PROBLEM TO SOLVE | Rewrite the records from their first line through the line containing "Looking at the", both included, as a numbered list. Skip blank lines and leave out the pictures.

STORED RECORDS |
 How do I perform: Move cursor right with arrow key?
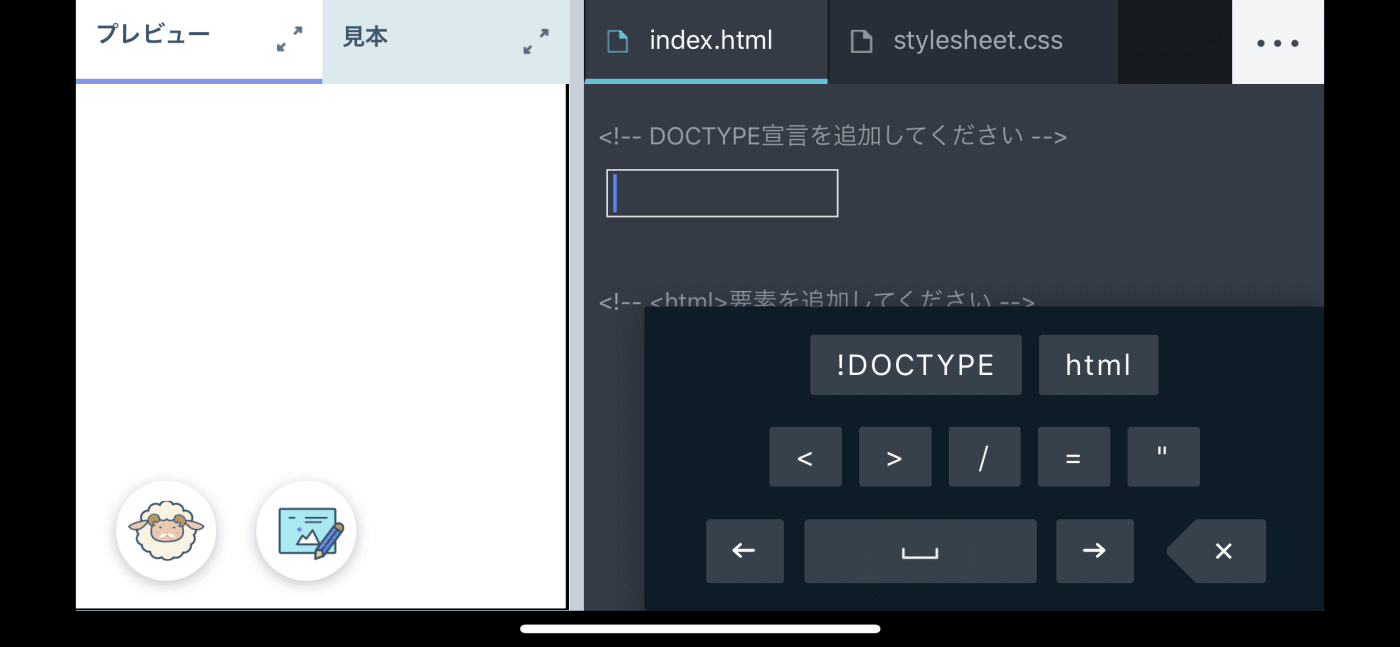(1094, 551)
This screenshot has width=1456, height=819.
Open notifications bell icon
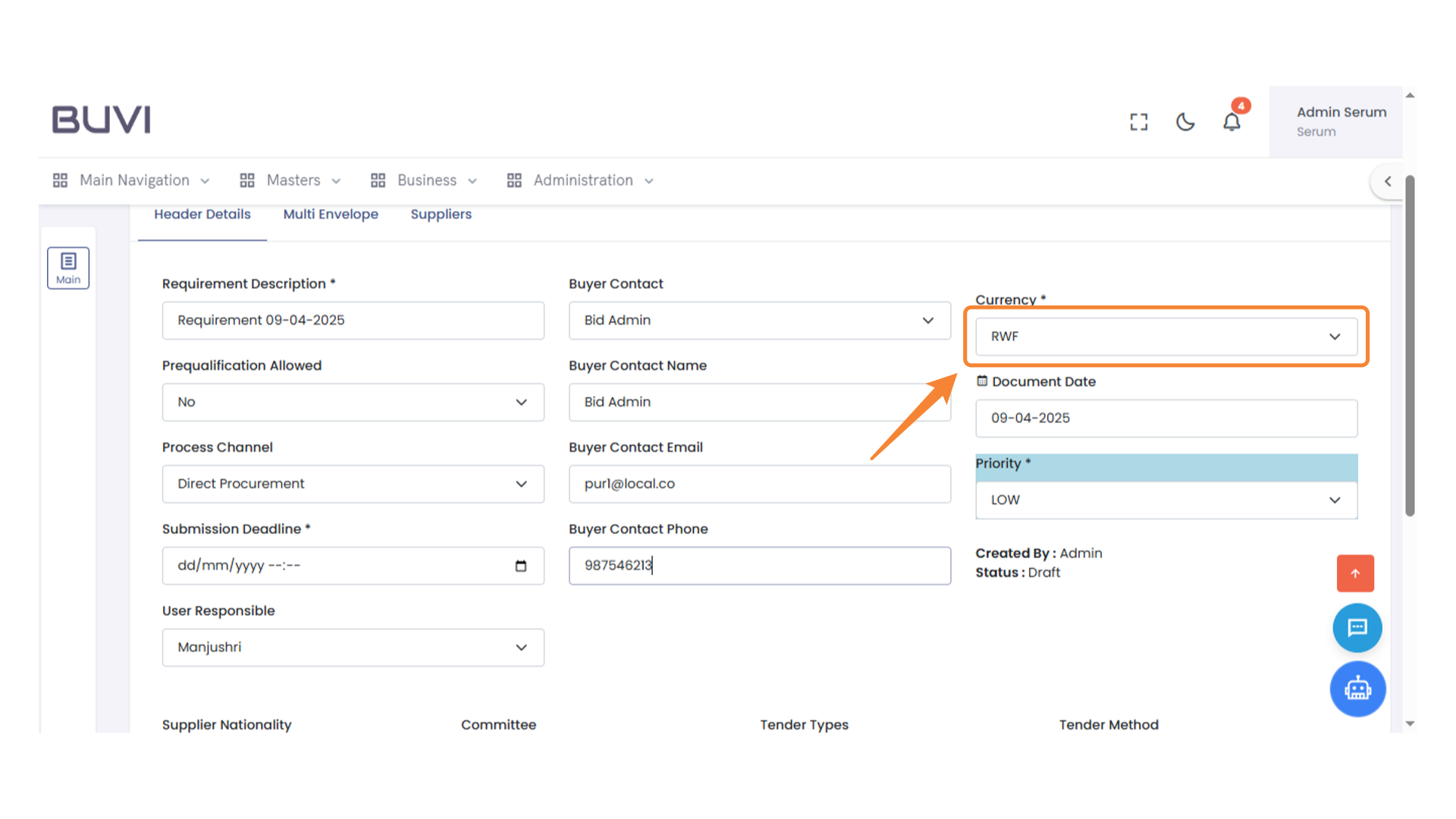[x=1232, y=122]
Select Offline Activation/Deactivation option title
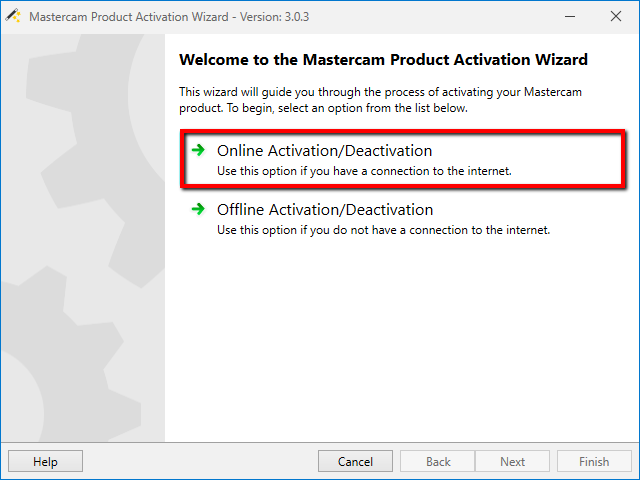Viewport: 640px width, 480px height. 325,209
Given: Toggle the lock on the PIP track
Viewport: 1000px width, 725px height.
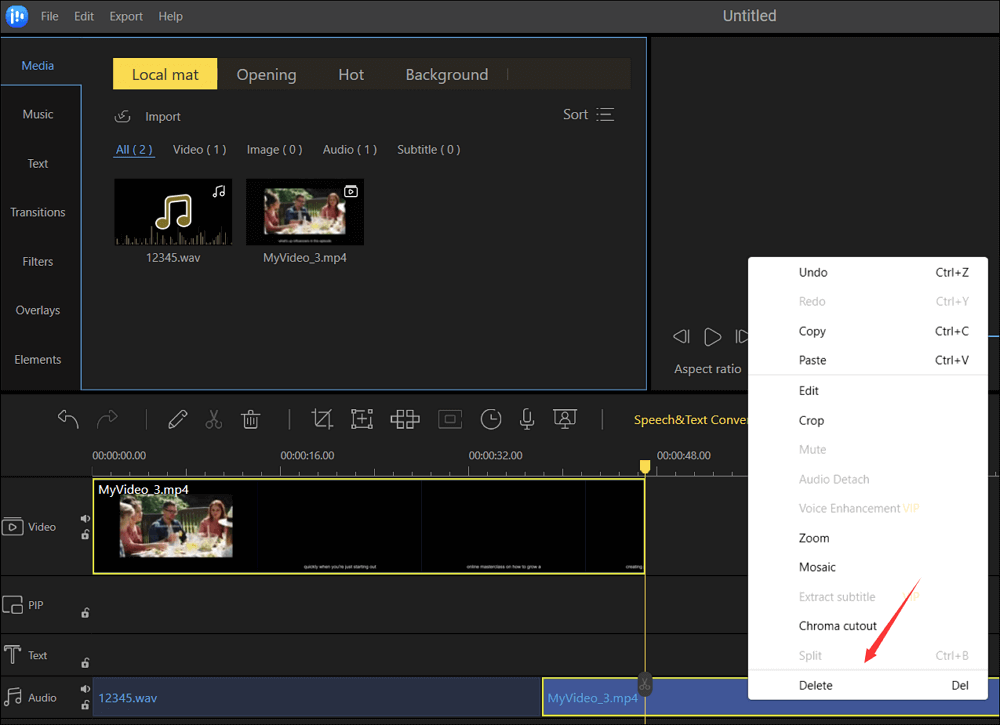Looking at the screenshot, I should (85, 613).
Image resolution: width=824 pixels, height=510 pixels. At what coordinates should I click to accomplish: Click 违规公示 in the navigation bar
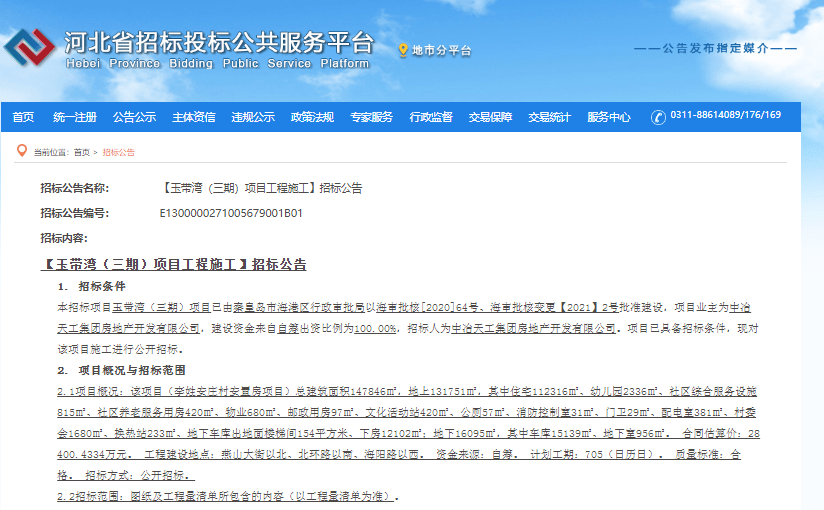tap(253, 117)
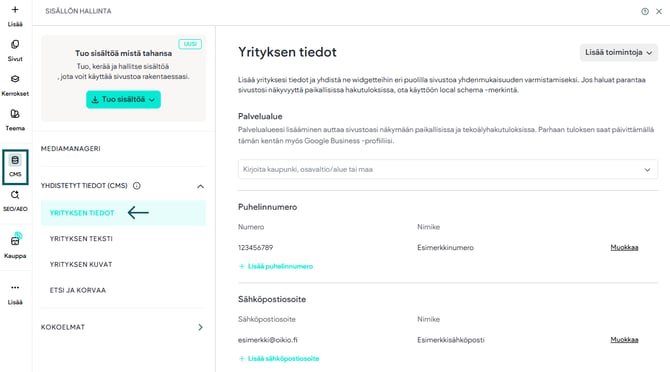Expand the Lisää toimintoja dropdown

pyautogui.click(x=618, y=53)
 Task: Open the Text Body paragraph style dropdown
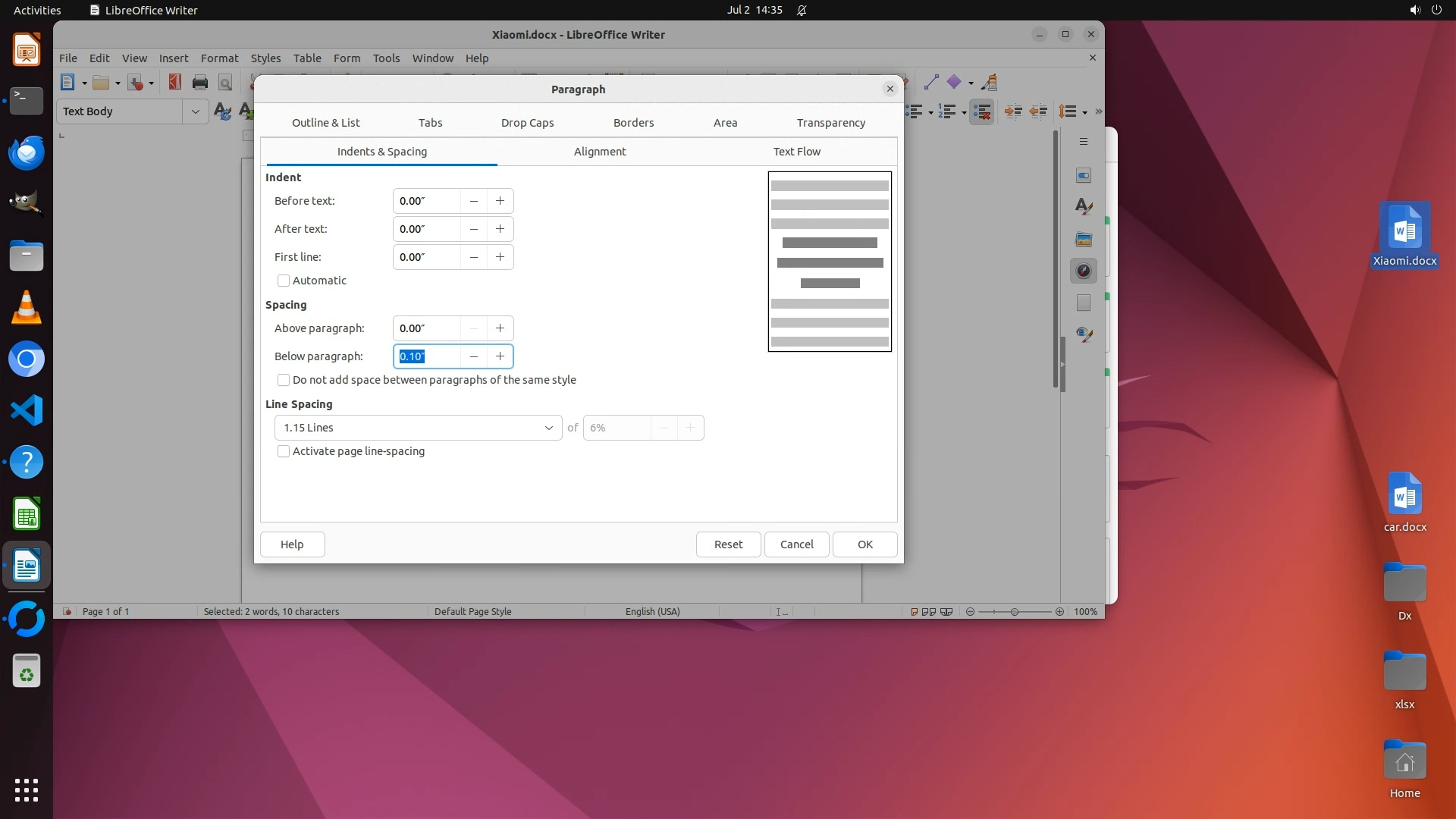pos(195,111)
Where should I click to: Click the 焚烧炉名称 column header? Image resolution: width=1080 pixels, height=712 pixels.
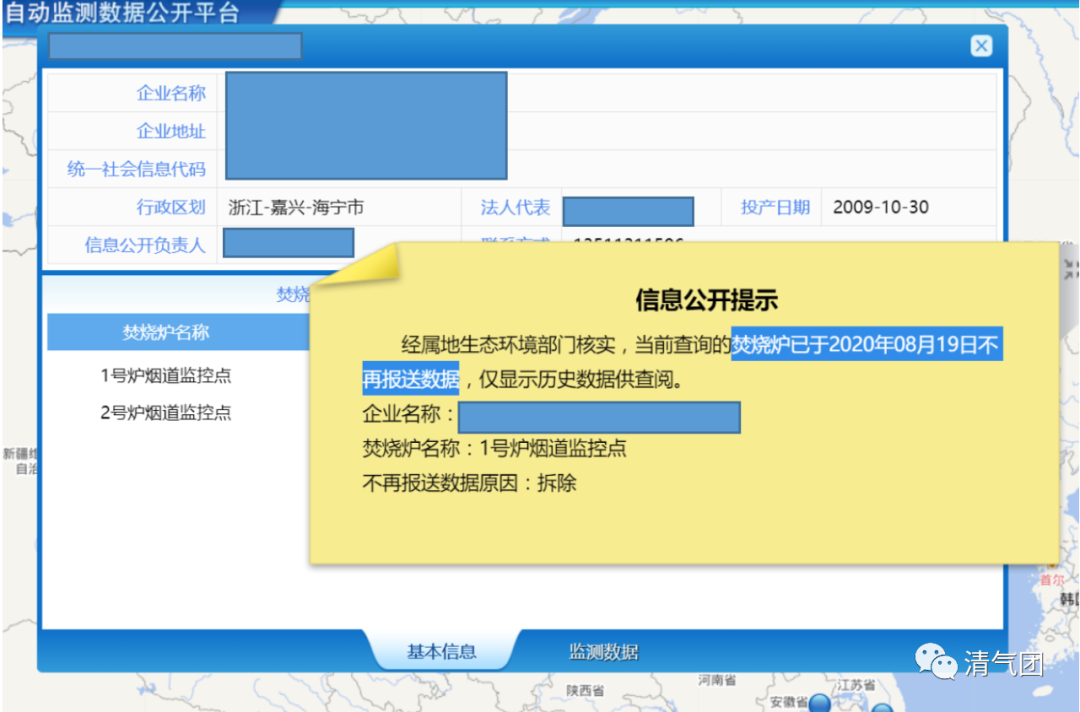tap(166, 333)
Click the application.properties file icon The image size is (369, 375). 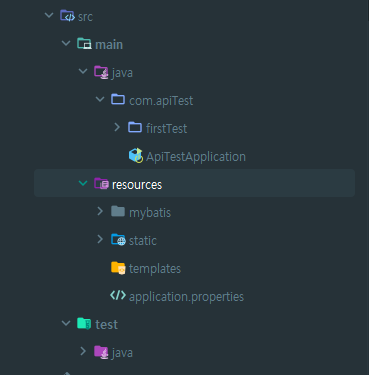click(118, 295)
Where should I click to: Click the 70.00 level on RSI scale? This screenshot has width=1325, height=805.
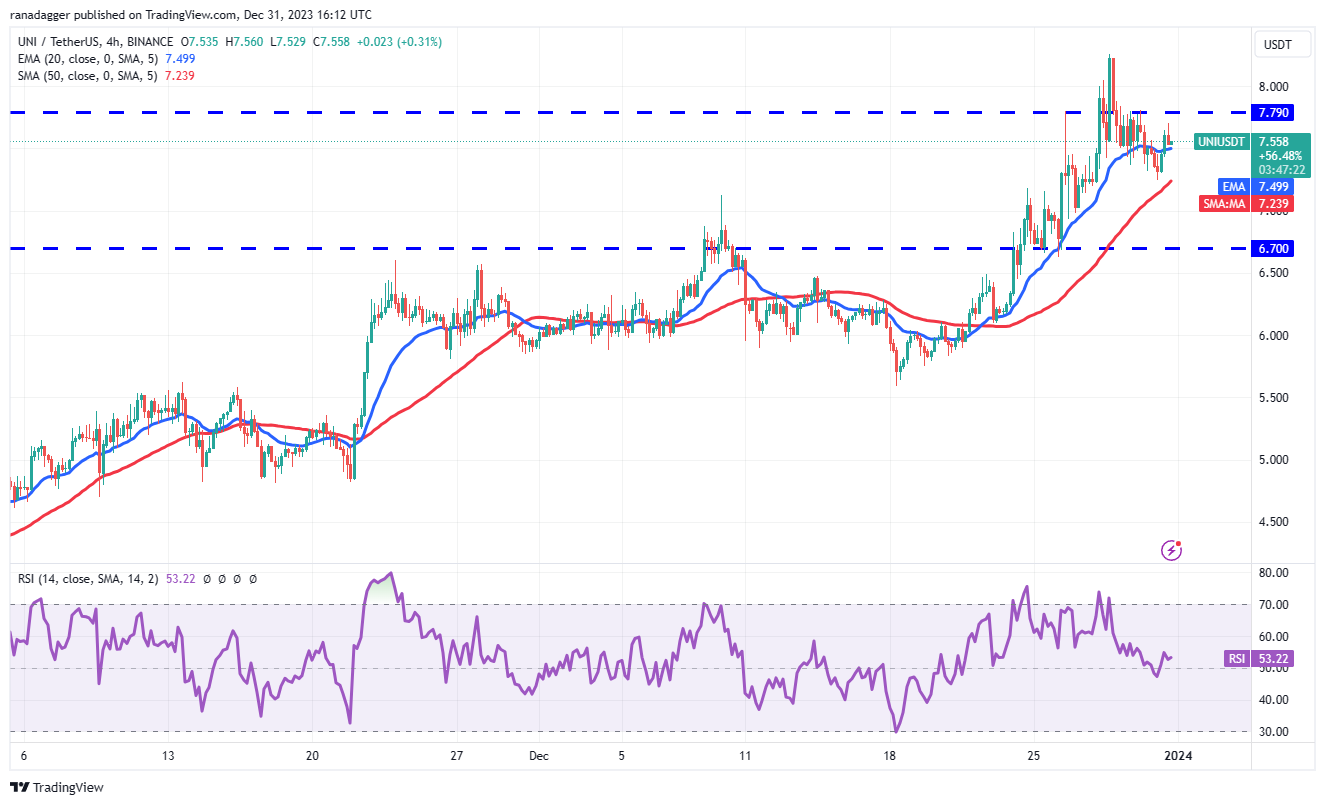coord(1273,604)
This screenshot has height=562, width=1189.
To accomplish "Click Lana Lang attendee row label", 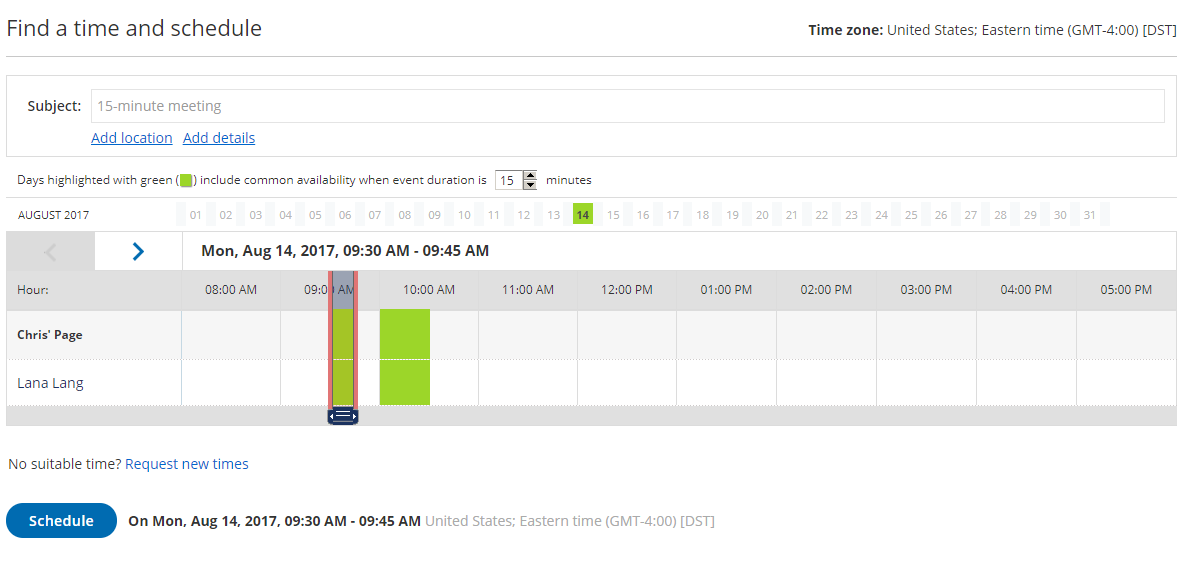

RESPONSE BELOW |
1.  How do I perform: Move cursor right with arrow key?
2. (1094, 551)
3. This screenshot has width=1456, height=819.
4. Open notifications bell icon
5. [x=1232, y=122]
6. Select Offline Activation/Deactivation option title
7. Viewport: 640px width, 480px height. 325,209
8. Given: Toggle the lock on the PIP track
9. Viewport: 1000px width, 725px height.
10. Looking at the screenshot, I should (85, 613).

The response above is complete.